Mike didn’t answer, but he knew Josh was talking about that first experience with Lucky in the motel, which he’d admitted to him on the phone.
“What’s going on, Mike?” Josh pressed.
Mike tossed his hat in the passenger seat. “Nothing.”
“Are you going to be able to stop seeing her?”
Mike scowled irritably. Of course he was going to be able to stop seeing her. He and Holbrook were planning to up the ante on the house until she couldn’t say no, right? She’d be packing her bags within the week. Then she’d be gone, and he’d have no choice but to stop seeing her.
Unfortunately, he thought it might take that drastic a measure to get her out of his head and his heart.
“I’ve got it under control,” he said tersely.
“Finding your hat in the snow and your truck in the drive when you could’ve slipped over here without leaving such obvious signs, had you been thinking at all, doesn’t make me feel very optimistic about that. If you had to see her, why didn’t you use some caution?”
“Let’s get out of here,” Mike grumbled. He didn’t want to explain that he couldn’t sneak and pretend. He respected Lucky too much to treat her as though she wasn’t worthy to be seen with him.

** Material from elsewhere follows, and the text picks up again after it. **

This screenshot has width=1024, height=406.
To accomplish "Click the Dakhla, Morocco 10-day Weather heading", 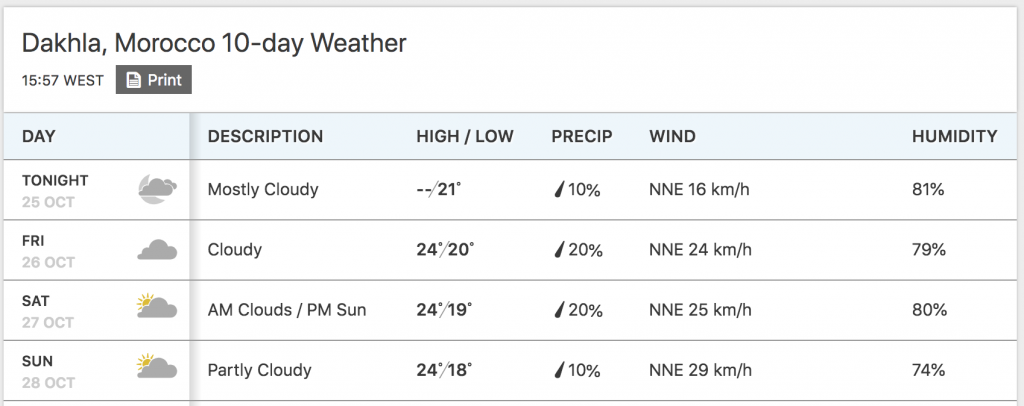I will tap(214, 43).
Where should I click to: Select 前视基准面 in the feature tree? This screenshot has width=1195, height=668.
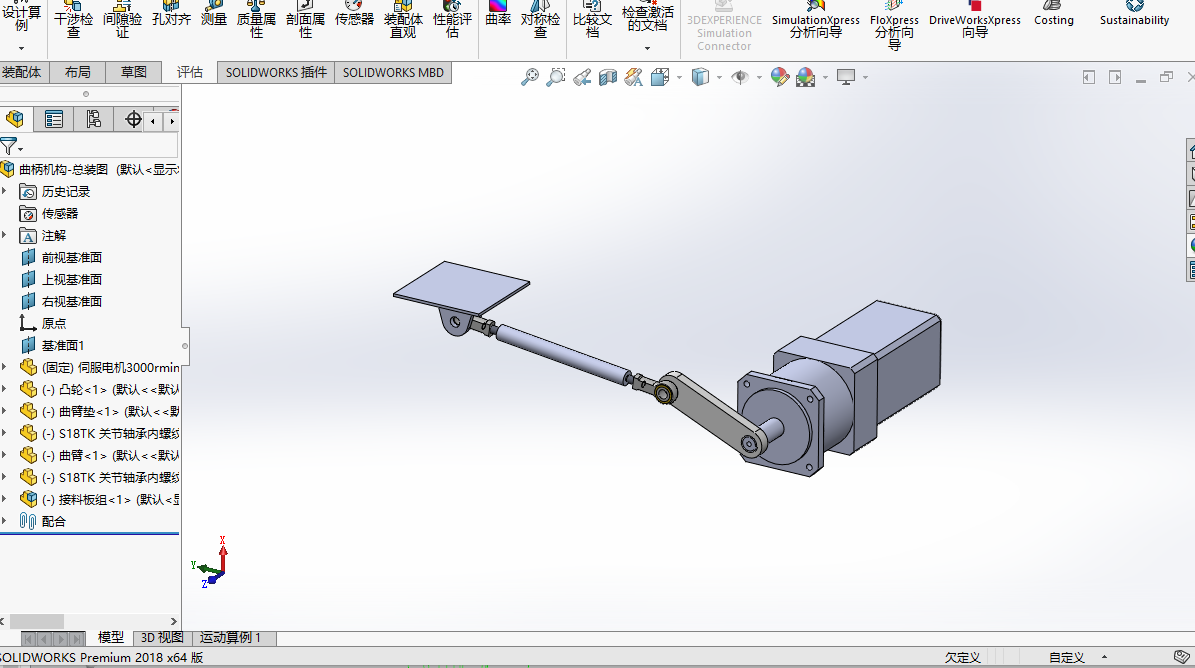click(71, 257)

BARBARA BALANCED Mike’s presents in her arms as she climbed out of her Cadillac and walked toward the door. Mike was rarely sick and, when he was, he generally didn’t say anything about it. He was like his father; he tolerated discomfort in silence. So this illness, which had been bad enough to take him away from their Christmas Eve celebration, had her worried.

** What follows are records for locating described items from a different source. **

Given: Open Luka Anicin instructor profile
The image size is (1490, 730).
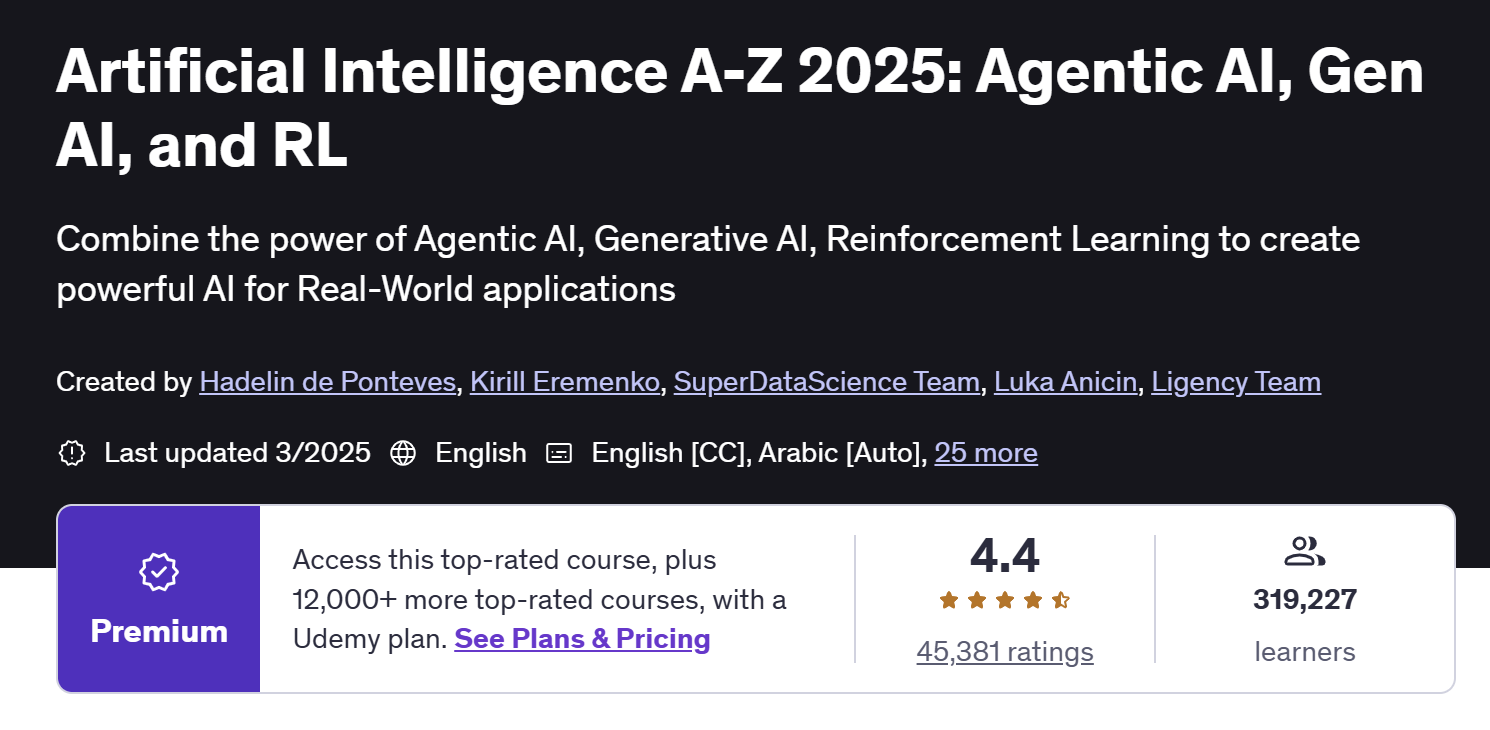Looking at the screenshot, I should click(1066, 382).
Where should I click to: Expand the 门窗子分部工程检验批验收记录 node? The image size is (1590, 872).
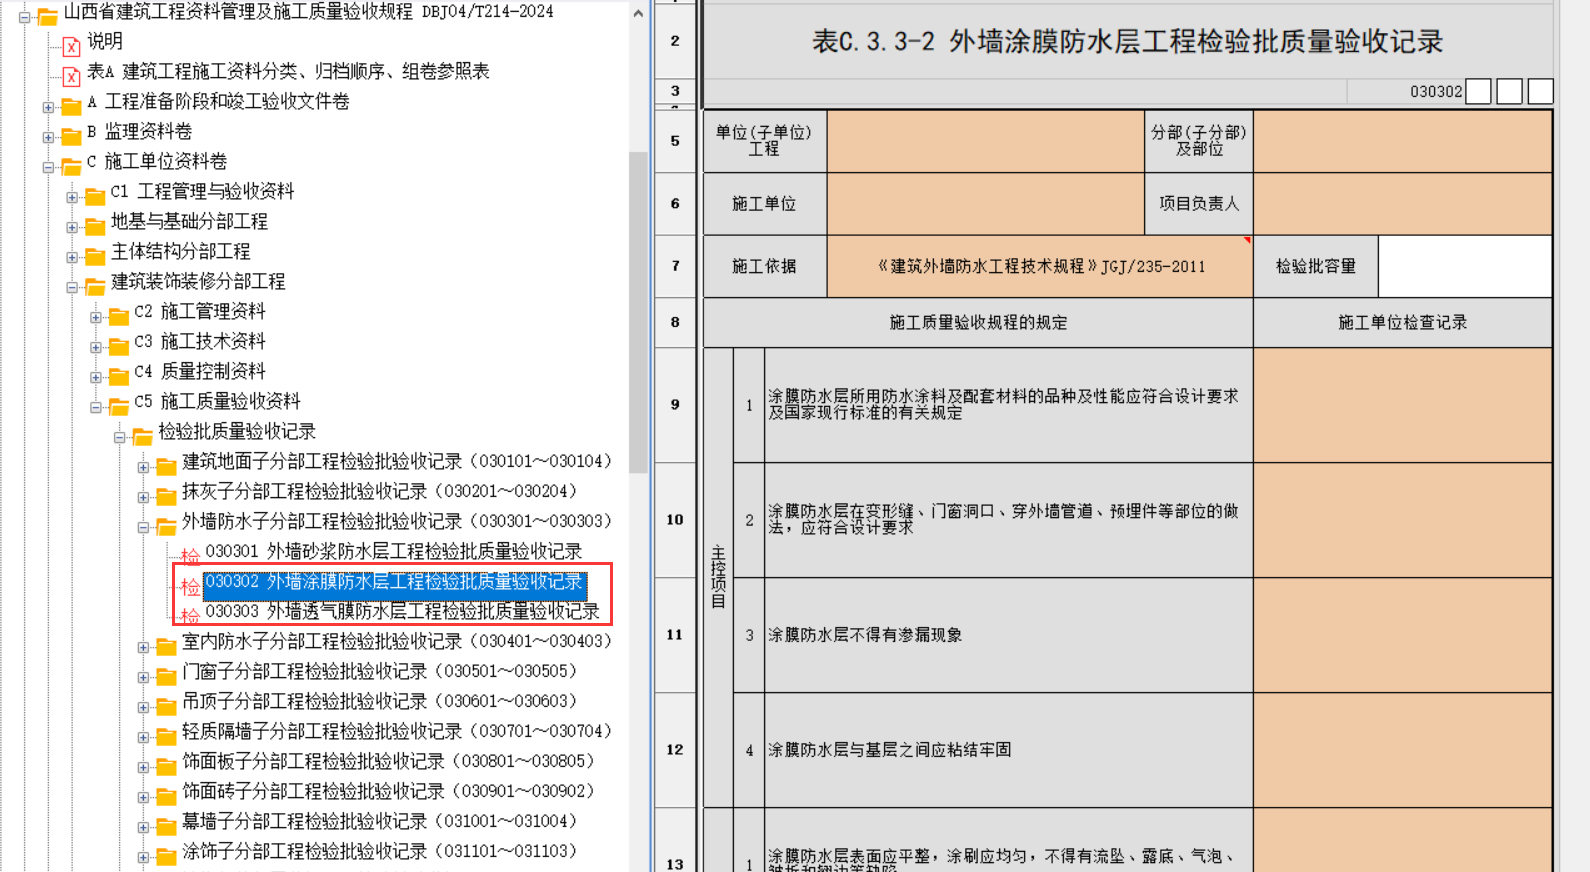pyautogui.click(x=143, y=677)
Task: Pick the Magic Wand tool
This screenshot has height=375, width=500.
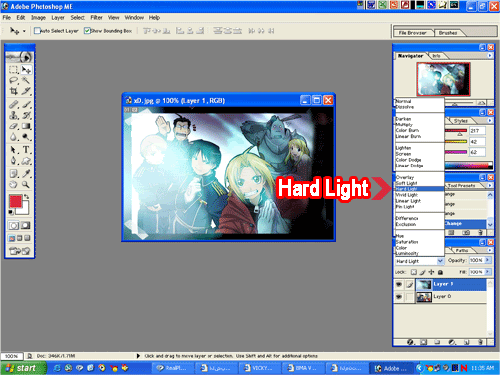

“Mike, it’s Mom,” she said, letting herself in. She assumed she’d find him in bed, but he came around the corner fully dressed and looking much better than she’d expected. “Oh, you’re up.”
“Yeah. Merry Christmas.” He kissed her cheek, took the presents from her and carried them to the couch. “Where’s Dad?”
“He was on the phone with his brother, and I thought I’d give him some time to wish the rest of his family a merry Christmas,” she said. “Why didn’t you answer when I called you this morning?”
He cleared his throat. “I must’ve been out with the horses.”